The question has generally arisen in cases where the carrier sought to protect himself under the terms of a general notice or regulation requiring the shipper to state the value or character of the property, and when the notice or regulation was brought to the knowledge of the shipper the carrier was protected by it. How much stronger is the case when, as here, the shipper enters into a contract by which he agress that the property shall be valued at $50 in the absence of specific statement of the real value.
In Express Co. v. Caldwell, 21 Wall. 264, a clause in a contract relieving the carrier from liability for any loss or damage to a package whatever, unless claim should be made therefor within a limited time, was sustained as a reasonable condition.
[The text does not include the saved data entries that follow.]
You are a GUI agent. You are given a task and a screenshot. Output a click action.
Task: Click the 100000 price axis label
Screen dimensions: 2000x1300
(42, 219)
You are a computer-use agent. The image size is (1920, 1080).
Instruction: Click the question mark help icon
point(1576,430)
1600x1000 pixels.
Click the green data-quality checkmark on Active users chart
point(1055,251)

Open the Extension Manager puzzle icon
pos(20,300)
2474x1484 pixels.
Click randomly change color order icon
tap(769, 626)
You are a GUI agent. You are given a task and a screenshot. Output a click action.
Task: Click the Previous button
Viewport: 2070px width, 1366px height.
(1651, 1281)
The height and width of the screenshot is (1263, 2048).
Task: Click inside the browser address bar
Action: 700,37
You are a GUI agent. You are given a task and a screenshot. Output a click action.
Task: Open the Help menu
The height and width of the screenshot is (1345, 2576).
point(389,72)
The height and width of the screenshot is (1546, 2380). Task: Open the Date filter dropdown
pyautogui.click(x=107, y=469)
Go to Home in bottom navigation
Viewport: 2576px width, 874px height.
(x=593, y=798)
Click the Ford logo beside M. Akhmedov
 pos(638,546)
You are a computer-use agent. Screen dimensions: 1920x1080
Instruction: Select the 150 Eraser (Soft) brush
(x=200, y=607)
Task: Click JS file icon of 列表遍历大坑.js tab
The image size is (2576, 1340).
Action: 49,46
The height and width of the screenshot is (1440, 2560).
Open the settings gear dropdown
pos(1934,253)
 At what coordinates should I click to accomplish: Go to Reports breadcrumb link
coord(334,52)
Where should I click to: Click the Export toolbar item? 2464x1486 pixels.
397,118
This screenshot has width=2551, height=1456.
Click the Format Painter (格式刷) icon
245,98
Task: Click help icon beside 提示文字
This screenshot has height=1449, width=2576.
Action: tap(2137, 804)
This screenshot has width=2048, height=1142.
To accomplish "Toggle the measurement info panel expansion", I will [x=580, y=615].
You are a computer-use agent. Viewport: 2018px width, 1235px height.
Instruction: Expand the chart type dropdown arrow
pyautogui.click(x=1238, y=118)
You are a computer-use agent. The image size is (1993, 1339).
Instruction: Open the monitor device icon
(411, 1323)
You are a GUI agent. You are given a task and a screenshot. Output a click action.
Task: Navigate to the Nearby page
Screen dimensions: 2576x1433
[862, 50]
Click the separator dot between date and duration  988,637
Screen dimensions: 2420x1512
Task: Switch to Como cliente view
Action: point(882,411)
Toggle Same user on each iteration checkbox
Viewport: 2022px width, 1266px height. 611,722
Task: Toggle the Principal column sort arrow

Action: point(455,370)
The stipulation in the present case is plainly as reasonable as was that in Express Co. v. Caldwell. In effect it exacts from the shipper only that fair information of the extent of the carrier’s risk to which he is entitled.
Upon the argument it was contended that the stipulation could not shield the carrier from the consequences of his own misfeasance. Undoubtedly a carrier may so conduct himself with property entrusted to him as to divest himself of the character of a carrier. In such case his contract would not protect him. This is not such a case. Judgment is rendered for plaintiff for $50, with interest from January 3, 1879.